Doug how long has it been since you have been off of prednisone?

Sangye why is it that our blood work can come back better when we are still feeling so crappy?

Blood work is very limited in what it can measure. It can't measure pain, side effects from drugs or a gazillion other things that make us feel unwell.

Medical interpretation of blood work is even more limited, because if a test result is "in range" they say everything is fine. Holistic docs use a narrower range to interpret the same blood work, so a "low-normal" medical result might be in the "alarm" range holistically.

For example, my carbon dioxide often comes back low-normal or slightly below normal. The MDs think it's okay, no problem. But biochemistry tells us low CO2 means you're not producing enough energy. This starves various systems and disease develops. And you feel really crappy--tired, weak, even depressed. In my case, the cause of low CO2 is usually a vitamin B deficiency. I tend to burn through B's and have to stay on top of my food and supplements to make sure I'm getting enough. Stress, sweat and diuretics deplete my B's.

A lot of docs will also tell you that bloodwork is a lousy way to measure how 'active' WG is in your system. For instance, my rheumy has patients with WG confirmed by biopsy who have never had positive ANCA and those with positive ANCA where the biopsies do not show WG. I have high P3, but yet feel generally quiet well -- my symptoms are very localized -- I would say I have none of the systemic symptoms (e.g. fatigue, all over joint pain, fevers) that some folks here complain about. It seems as though my WG destroys something -- scars my windpipe, collapses the bridge of my nose, swells my ankle, and then goes fairly quiet.
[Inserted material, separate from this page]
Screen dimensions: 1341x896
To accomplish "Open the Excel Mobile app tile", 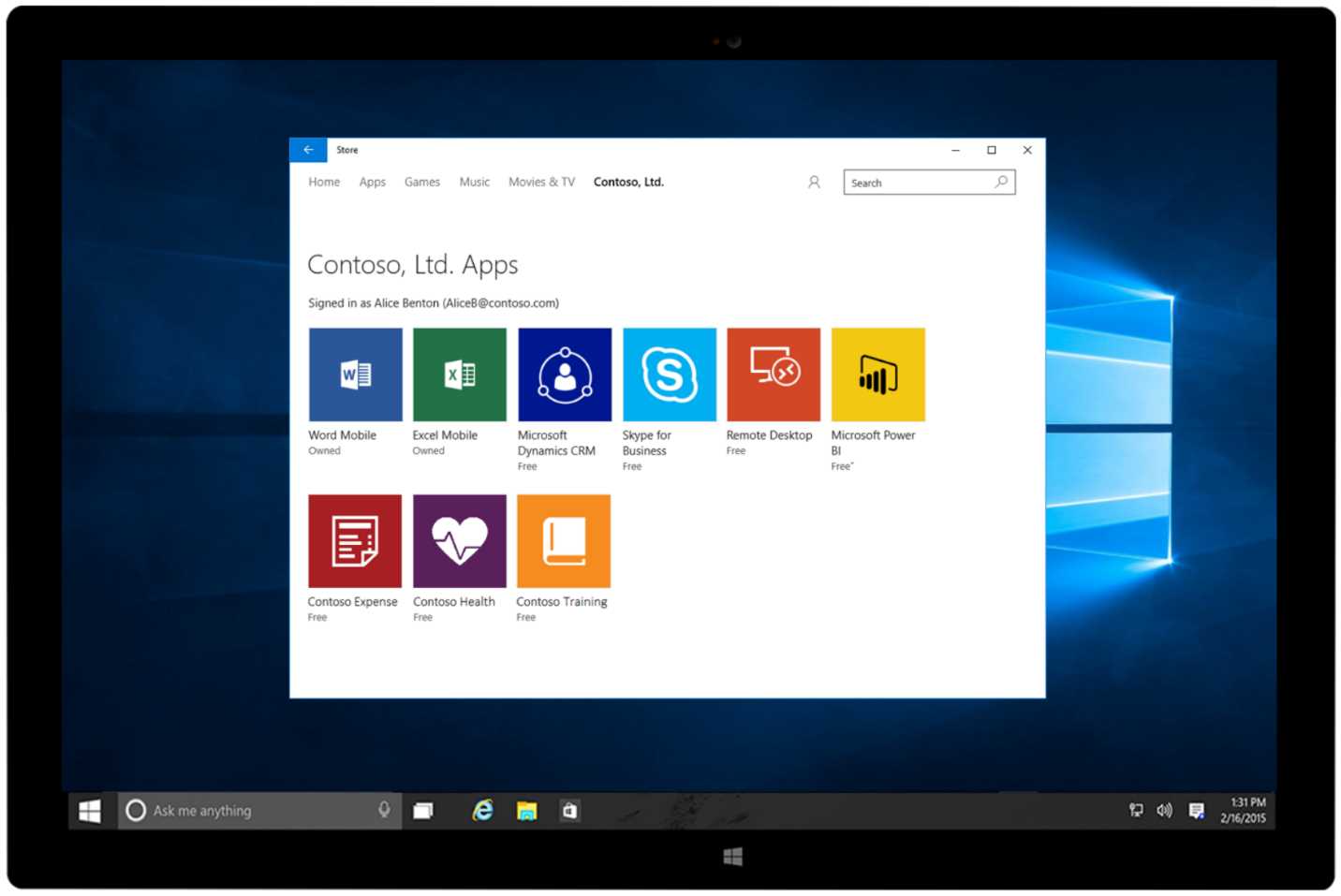I will [x=459, y=373].
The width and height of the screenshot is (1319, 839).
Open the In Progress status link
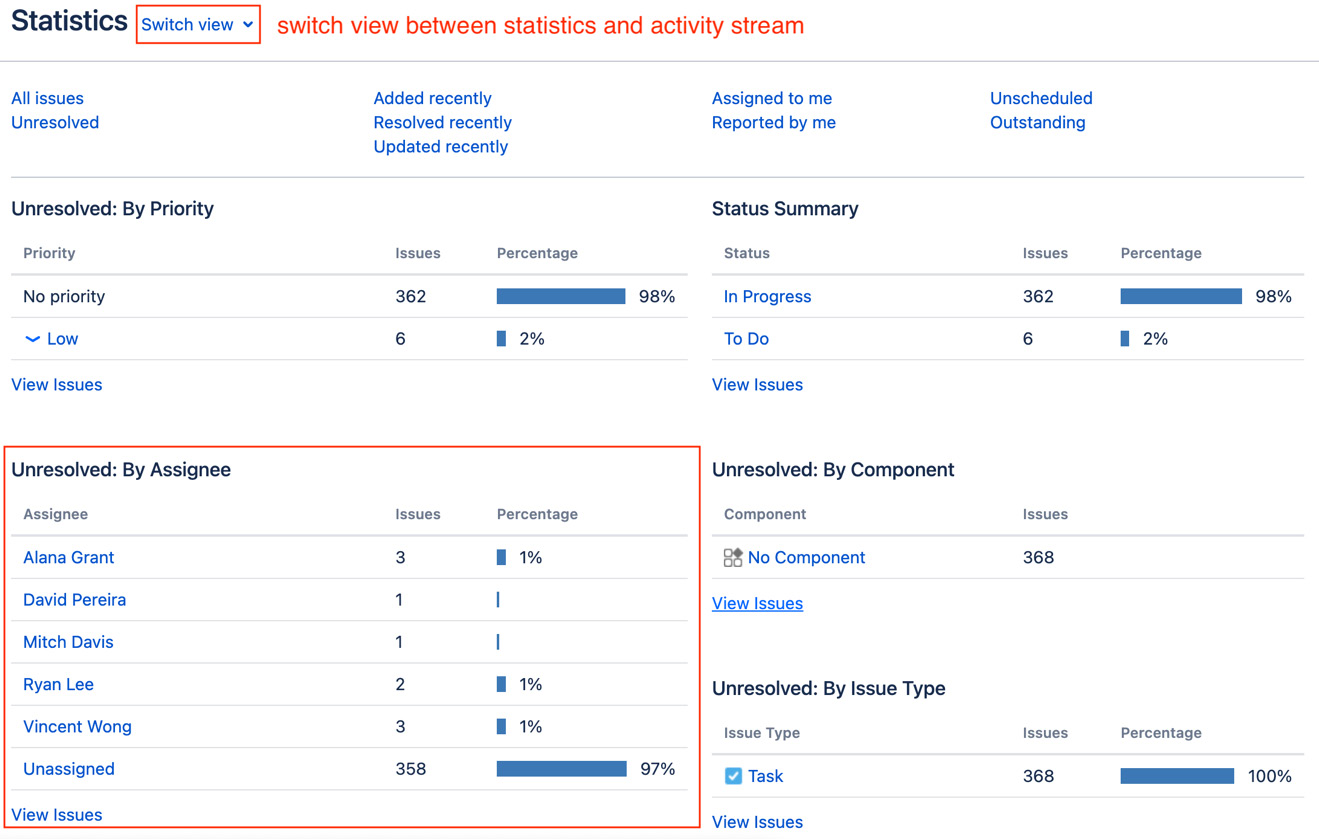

My doc said that he would be looking at blood work primarily to make sure the mtx isn't hurting me, and checking for the very general things like CR-P and SED rate going lower vs. saying, "hey, your P3 is lower, so you're getting better."

When I talked to my Rheumy on Thursday she said that we can't go by ANCA.

Doug how long has it been since you have been off of prednisone?

Sangye why is it that our blood work can come back better when we are still feeling so crappy?

April of 2005, Cindy M.

Sangye, scarey as it is, you make perfect sense!